Pengelolaan transportasi yang carut marut ini bukan hanya sekedar masalah pengadaan yang berkaitan dengan transportasi saja. masalah ini merupakan masalah sistemik yang mana dalam sistem kapitalis-sekuler yang telah mengakar ditengah-tengah masyarakat kita hingga dalam pemerintahan sehingga orientasi untuk menyejahterakan rakyat hanyalah ilusi belaka. Mengapa demikian? Karena paradigma dalam sistem ini memenuhi kebutuhan rakyat termasuk transportasi yang merupakan kebutuhan publik bukanlah kewajiban negara untuk mewujudkannya. Hal ini diserahkan kepada pihak swasta atau pun investasi asing karena paradigma yang digunakan dalam hal ini adalah bisnis untuk mendapatkan keuntungan bukan pelayanan.

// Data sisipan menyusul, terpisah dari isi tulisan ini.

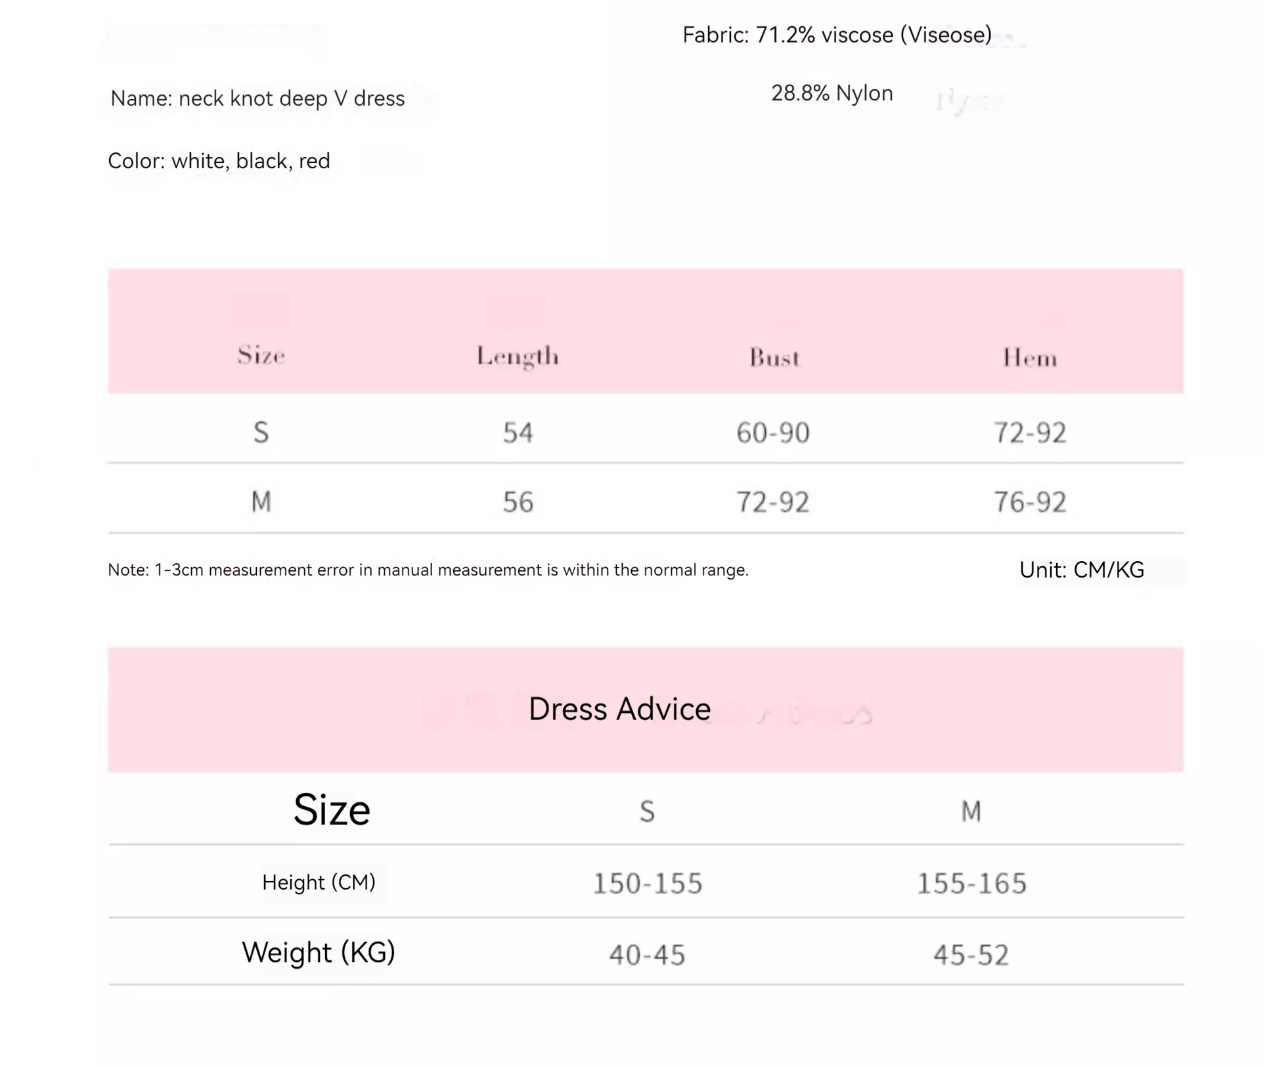Click the 'Weight (KG)' row label

pyautogui.click(x=319, y=953)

Dalam sistem kapitalis, negara hanya berperan sebagai legislator sedangkan yang bertindak sebagai pelaksana diserahkan kepada mekanisme pasar. Hingga layanan untuk transportasi ini dikelola swasta ataupun pemerintah dalam bingkai komersial. Dengan paradigma ini maka meskipun dibentuk satgas yang akan menurunkan harga tiket pesawat (salah satu transportasi) maka hanya angan yang tidak akan terwujud. Walaupun mungkin ada terjadi penurunan harga hanya sekedarnya saja bukan akhirnya berubahlah transportasi tersebut memang untuk kepentingan umum hingga menjadi perhatian bagi negara agar dapat tersedia transportasi tersebut baik darat, laut dan khusus udara dengan kondisi yang nyaman, aman dan terjangkau buat rakyat (murah).

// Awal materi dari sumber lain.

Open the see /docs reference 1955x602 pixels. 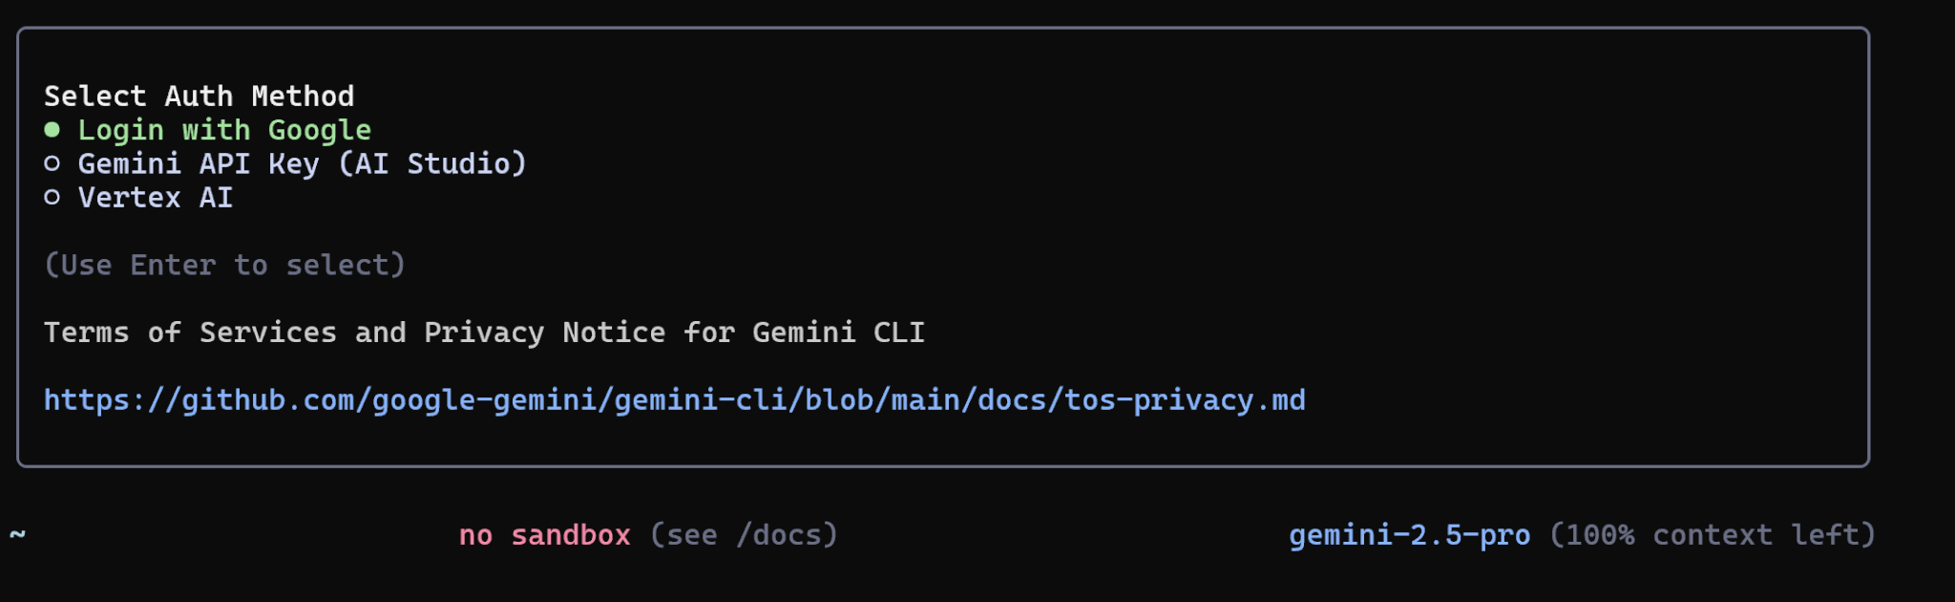pos(744,535)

Hal ini sungguh berbeda dengan sistem Islam yang dengan rinci telah mengatur persoalan transportasi. Dalam pandangan Islam pengolahan trasportasi merupakan kewajiban negara yang tidak boleh diserahkan kepada swasta apalagi pihak asing. Negara lah yang bertanggung jawab penuh untuk mewujudkan transportasi yang nyaman dan terjangkau untuk rakyat. Sebagaimana hal ini telah terbukti secara historis yang dicontohkan oleh para khalifah.
Pada masa khalifah Umar bin Khattab beliau menyampaikan bahwa “Seandainya ada seekor keledai terperosok di Kota Baghdad karena jalan rusak, aku khawatir Allah akan meminta pertanggungjawaban diriku di akhirat kelak.” Paradigma ini yang digunakan Beliau sebagai pemimpin negara dalam menjalankan kebijakan transportasi. Dengan sistem Islam yang berlandaskan akidah Islam yang menjadikan syariat sebagai penuntunnya. Dimensi akhirat menjadi hal utama yang penting untuk diperhatikan. Islam telah menetapkan bahwa seorang pemimpin negara (khalifah) merupakan pengurus urusan rakyat (pelayan rakyat) bukan hanya sekedar sebagai regulator seperti dalam sistem kapitalis-sekuler.
Mekanisme sistem transportasi dalam Khilafah adalah dengan membangun infrastruktur yang memadai hingga dapat memperlancar transportasi yang beroperasi. Sementara dana transportasi/infrastruktur akan diambil dari posko kepemilikan negara dan kepemilikan umum yang tersedia di Baitul Maal. Inilah yang menjadi penyokong khilafah dalam menyediakan transportasi yang nyaman dan terjangkau (murah) untuk rakyat. Dengan menegakkan kembali syariat dalam setiap lini kehidupan termasuk dalam sistem ekonomi Islam yang mengatur mengenai kepemilikan. Salah satu nya adalah sumber daya alam yang seharusnya dimiliki negara harus dikembalikan ke negara hingga dapat dimanfaatkan untuk pengurusan rakyat bukan diserahkan kepada swasta atau asing. Maka satu-satunya solusi untuk persoalan umat saat ini termasuk masalah mahalnya biaya transportasi adalah dengan diterapkannya Syariat Islam secara kaffah (menyeluruh) di setiap lini kehidupan dalam sebuah institusi negara yakni Daulah Khilafah Islamiyah.